A very insidious problem has been at play for decades at the University level, that has blured many issues in fundamental physics. It is the tendency to hyperspecialize and compartmentalize the various disciplines.
The end result is that most modern reference works have been written by great experts of each sub-specialty, who often have only superficial notions of some of the other sub-specialities of their own field.
Over time, as sub-specialties kept being separated, reorganized and eliminated, important information eventually completely ceased to be referred to in reference works written subsequently, and have thus completely disappeared from the collective consciousness of the physical community, even though they are still available in the humongous mountain of past writings.
For example: Abraham and Kaufmann's important conclusions regarding the distinction that must be made between longitudinal inertia and transverse inertia, that seems to allow calculation of the correct angle of deflection of the trajectories of photons by gravitational attraction in the frame of classical mechanics.

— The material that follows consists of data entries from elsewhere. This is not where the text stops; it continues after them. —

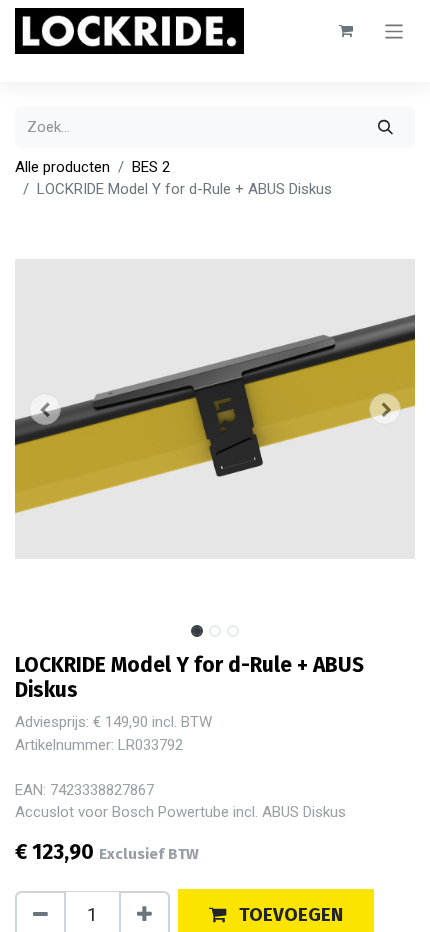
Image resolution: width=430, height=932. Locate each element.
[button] (45, 409)
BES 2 (151, 167)
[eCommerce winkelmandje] (346, 31)
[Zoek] (385, 127)
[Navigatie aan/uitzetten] (394, 30)
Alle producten (62, 167)
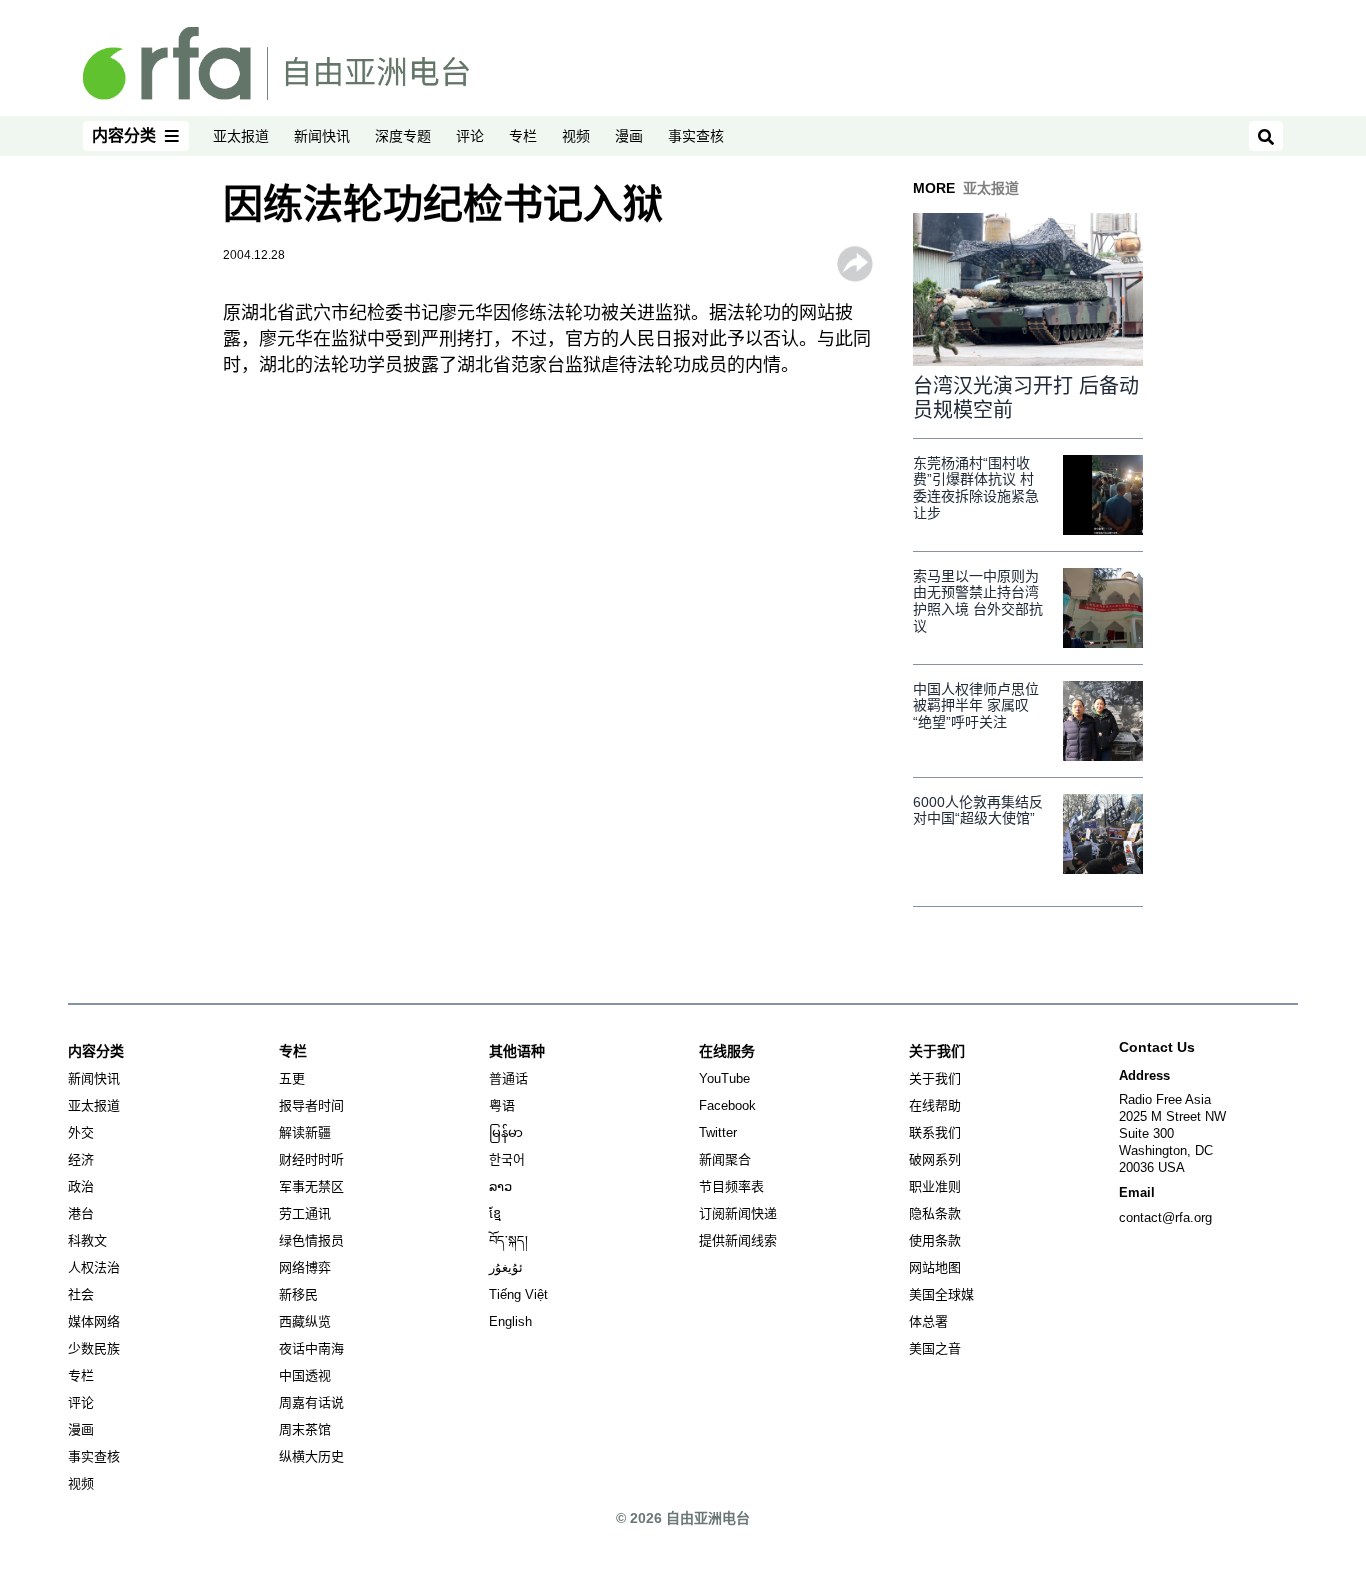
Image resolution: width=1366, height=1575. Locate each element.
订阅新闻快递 (738, 1213)
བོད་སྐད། (508, 1240)
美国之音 (935, 1348)
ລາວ (500, 1186)
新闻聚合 (725, 1159)
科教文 (87, 1240)
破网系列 (935, 1159)
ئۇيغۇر (506, 1267)
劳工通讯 (305, 1213)
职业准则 (935, 1186)
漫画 (629, 136)
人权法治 (94, 1267)
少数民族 (94, 1348)
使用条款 (935, 1240)
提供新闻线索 (738, 1240)
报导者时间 (311, 1105)
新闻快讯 (322, 136)
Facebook (727, 1105)
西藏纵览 (305, 1321)
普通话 (508, 1078)
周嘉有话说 (311, 1402)
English (510, 1321)
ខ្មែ (495, 1213)
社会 (81, 1294)
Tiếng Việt (518, 1294)
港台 (81, 1213)
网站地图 (935, 1267)
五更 (292, 1078)
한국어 (507, 1159)
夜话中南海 (311, 1348)
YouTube (724, 1078)
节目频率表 (731, 1186)
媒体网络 (94, 1321)
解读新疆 (305, 1132)
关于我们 (935, 1078)
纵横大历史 (311, 1456)
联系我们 (935, 1132)
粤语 (502, 1105)
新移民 (298, 1294)
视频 (576, 136)
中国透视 (305, 1375)
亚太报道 (241, 136)
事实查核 (696, 136)
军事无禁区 (311, 1186)
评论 (470, 136)
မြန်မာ (506, 1132)
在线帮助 (935, 1105)
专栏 (523, 136)
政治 (81, 1186)
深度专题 (403, 136)
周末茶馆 (305, 1429)
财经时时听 (311, 1159)
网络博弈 (305, 1267)
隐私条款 (935, 1213)
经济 (81, 1159)
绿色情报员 (311, 1240)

Another example is De Broglie's important conclusion regarding the possible internal structure of photons, which, in conjunction with Abraham and Kaufmann's discovery, seem to be the very key to building the last missing causality link between the quantities of motion that accumulate by means of electromagnetic acceleration of particles and the energy that quarks up and down are made up of.
This state of hyperspecialization of each physicist has caused recent experimental observations, the likes of which used to throw physics circles into frenzied effervescence at the beginning of the 20th century, and sent every physicist of the time into an unbridled race to discovery, to be taken on today with a level of interest akin to apathy, each physicist being under the impression that colleagues, "experts" in this new field, will take charge somewhere, and that they will eventually be informed of the answer, none of them feeling particularly competent to deal with the problem.
We have had a very telling example of this problem over the course of the past 10 years in the case of the acceleration deemed "anomalous" of far spacecrafts Pioneer 10 and 11, and for which the equations of General Relativity are unable to calculate the observed hyperbolic trajectories, contrary to all expectations for a theory that supposedly is the final word on all observed gravitational phenomena!